Care Planning Change Package Summary

What is the purpose?

The purpose of the Care Planning Change Package is to assist primary care clinics in optimizing a care planning processes for paneled patients with rising complex health needs.

What is the aim statement?

By a specific date, the clinic team will have completed a specific number of care plans using a patient-centered approach.

What is the outcome measure?

The number of patients with rising complex health needs with a documented care planning offer within the last twelve months.

What constitutes the balancing measure?

The time to the third next available (TNA) appointment.

What do I need to do before proceeding?

These are the prerequisite change packages that should be reviewed:

Panel Processes Change Package Summary Relational Continuity Change Package Summary

High Impact Changes

  1. Improve the patient experience

    Potentially Better Practice

    Establish a multidisciplinary quality improvement team and consider including a patient advisor

    Process Measures
    Team meetings are scheduled regularly.

    Tools

    Patient Representative Guide
  2. Identify paneled patients for care planning

    Potentially Better Practice

    Prioritize and select a patient population for care planning.

    Process Measures

    Develop a definition of eligible patients.

    Tools

    HQCA Primary Healthcare Panel Reports Identifying Patients with Complex Health Needs
    Potentially Better Practice

    Generate lists of patients eligible for care planning and review as a team.

    Process Measures

    The number of patients eligible for care planning.

    Tools

    EMR Resources
  3. Optimize care planning processes

    Potentially Better PracticeS

    Define and coordinate care team roles, processes, and interactions

    Tools

    Team Assessment - Care Planning Roles and Responsibilities Template Process Mapping Introductions with Intention
    Potentially Better Practice

    Offer eligible patients a care planning appointment and invite them to bring a trusted friend or family member to the appointment.

    Process Measures

    The number of patients offered care planning.

    Tools

    Scripting Elements
    Potentially Better Practice

    Test a process for asking patients what matters to them.

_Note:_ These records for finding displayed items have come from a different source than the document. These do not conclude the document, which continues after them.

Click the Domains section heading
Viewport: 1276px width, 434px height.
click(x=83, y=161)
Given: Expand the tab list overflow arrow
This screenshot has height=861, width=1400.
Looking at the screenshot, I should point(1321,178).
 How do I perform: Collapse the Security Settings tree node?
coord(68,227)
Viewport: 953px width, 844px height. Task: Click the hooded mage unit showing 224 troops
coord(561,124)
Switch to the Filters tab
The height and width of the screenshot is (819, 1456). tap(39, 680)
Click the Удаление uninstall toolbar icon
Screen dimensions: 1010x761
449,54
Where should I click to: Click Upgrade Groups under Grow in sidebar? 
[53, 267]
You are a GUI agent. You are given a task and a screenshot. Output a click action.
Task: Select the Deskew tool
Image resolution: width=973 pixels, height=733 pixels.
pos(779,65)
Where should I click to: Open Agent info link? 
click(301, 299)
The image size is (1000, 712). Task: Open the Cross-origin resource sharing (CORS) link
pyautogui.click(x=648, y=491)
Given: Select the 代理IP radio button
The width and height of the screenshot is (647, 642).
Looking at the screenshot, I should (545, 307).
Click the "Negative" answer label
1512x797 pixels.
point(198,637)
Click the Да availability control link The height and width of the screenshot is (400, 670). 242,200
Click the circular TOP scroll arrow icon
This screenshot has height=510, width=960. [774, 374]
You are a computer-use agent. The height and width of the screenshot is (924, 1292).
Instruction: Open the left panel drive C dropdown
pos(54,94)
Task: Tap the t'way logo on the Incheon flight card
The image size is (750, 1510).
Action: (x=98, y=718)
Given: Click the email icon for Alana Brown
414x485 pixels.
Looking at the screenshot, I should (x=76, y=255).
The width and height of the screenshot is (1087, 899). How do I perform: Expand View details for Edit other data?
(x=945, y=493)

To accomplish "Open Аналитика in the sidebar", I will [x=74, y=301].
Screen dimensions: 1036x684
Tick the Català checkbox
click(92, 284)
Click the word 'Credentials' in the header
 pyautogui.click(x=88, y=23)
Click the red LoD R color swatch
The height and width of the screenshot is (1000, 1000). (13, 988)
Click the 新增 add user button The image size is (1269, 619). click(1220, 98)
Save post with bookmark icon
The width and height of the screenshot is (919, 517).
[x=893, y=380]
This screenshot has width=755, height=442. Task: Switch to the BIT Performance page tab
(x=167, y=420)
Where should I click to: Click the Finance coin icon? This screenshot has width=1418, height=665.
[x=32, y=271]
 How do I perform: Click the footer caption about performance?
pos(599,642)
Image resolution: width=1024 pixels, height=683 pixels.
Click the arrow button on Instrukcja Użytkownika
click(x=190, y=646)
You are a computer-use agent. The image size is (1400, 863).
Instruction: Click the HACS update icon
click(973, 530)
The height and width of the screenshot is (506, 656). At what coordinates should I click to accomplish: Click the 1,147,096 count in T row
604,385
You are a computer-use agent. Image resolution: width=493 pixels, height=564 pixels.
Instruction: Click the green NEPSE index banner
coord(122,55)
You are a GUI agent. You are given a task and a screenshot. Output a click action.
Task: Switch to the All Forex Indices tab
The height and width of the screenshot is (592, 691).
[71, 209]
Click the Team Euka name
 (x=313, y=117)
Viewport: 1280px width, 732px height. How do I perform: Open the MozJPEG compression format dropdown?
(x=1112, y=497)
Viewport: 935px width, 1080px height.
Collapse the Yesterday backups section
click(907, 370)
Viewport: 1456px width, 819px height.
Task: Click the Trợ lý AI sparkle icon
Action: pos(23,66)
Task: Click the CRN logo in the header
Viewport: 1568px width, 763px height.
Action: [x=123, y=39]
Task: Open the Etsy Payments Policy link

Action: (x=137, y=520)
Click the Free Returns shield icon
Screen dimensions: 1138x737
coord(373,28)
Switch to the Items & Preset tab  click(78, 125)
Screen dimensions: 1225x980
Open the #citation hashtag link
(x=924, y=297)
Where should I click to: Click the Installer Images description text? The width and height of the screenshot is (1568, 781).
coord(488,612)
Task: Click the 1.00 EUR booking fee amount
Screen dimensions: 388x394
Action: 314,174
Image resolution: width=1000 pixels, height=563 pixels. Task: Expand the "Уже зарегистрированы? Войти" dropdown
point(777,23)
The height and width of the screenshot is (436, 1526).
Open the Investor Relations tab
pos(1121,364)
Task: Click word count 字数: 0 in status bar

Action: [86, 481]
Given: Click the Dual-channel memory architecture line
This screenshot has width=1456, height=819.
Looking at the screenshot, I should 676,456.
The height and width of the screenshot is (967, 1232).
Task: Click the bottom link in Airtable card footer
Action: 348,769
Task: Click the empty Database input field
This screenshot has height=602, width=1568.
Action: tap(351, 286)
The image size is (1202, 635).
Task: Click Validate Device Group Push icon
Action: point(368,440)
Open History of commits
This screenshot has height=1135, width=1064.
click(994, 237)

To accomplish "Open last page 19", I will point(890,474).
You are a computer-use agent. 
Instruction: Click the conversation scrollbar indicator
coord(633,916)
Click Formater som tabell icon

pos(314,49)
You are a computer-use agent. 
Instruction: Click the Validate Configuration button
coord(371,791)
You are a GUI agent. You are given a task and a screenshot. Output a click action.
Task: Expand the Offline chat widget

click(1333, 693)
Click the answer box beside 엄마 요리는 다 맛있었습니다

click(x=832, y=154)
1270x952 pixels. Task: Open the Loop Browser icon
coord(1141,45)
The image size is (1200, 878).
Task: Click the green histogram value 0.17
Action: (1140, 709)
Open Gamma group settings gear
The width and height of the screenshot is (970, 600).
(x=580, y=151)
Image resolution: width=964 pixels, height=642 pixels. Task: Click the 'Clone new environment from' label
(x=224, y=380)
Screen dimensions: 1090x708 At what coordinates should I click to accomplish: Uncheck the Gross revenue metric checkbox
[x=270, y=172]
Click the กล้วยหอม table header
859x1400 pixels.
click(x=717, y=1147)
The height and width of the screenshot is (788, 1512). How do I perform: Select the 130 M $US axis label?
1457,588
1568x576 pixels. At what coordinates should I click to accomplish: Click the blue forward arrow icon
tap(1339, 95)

    Potentially Better Practice

    Engage the patient in the care planning process and setting patient-centred goals.

    Process Measures

    The number of patients with care plans completed in the last 12 months.

    Tools

    Care Plan Template with Prompt Setting Effective Patient-Centred Goals Guide

     

  4. Standardize documentation

    Potentially Better Practice

    Create processes in the EMR to identify the patient as part of a specific population for care planning.

    Process Measures

    The number of patients eligible for a care plan.

    Tools

    EMR Resources
    Potentially Better Practice

    Document all aspects of the care plan in the care plan template.

    Process Measures

    The number of patients with care planning template in the chart.

    Tools

    Care Plan Template with Prompt
    Potentially Better Practice

    Use reminders in your EMR to establish a process for care planning with outreach and opportunistic strategies for follow up activities

    Process Measures

    The number of patients with care plan completed due for a follow up.

    Tools

    EMR Resources
  5. Coordinate care in the medical home

    Potentially Better Practice

    Ensure completed care plan is made available to all team members who care for the patient within the medical home.

    Process Measures

    The number of other providers the care plan has been shared with.

    Tools

    Team Huddles Guide
  6. Coordinate care in the health neighbourhood

    Potentially Better Practice

    Provide the patient with a copy of their care plan (if not connected in patient portal)

    Process Measures

    A care plan is printed for the patient.


    Potentially Better Practice

    Establish a process to share the care plan with other providers outside of the primary care clinic (AHS, specialty programs, specialists, community, etc.)

    Process Measures

    The number of other providers the care plan has been shared with.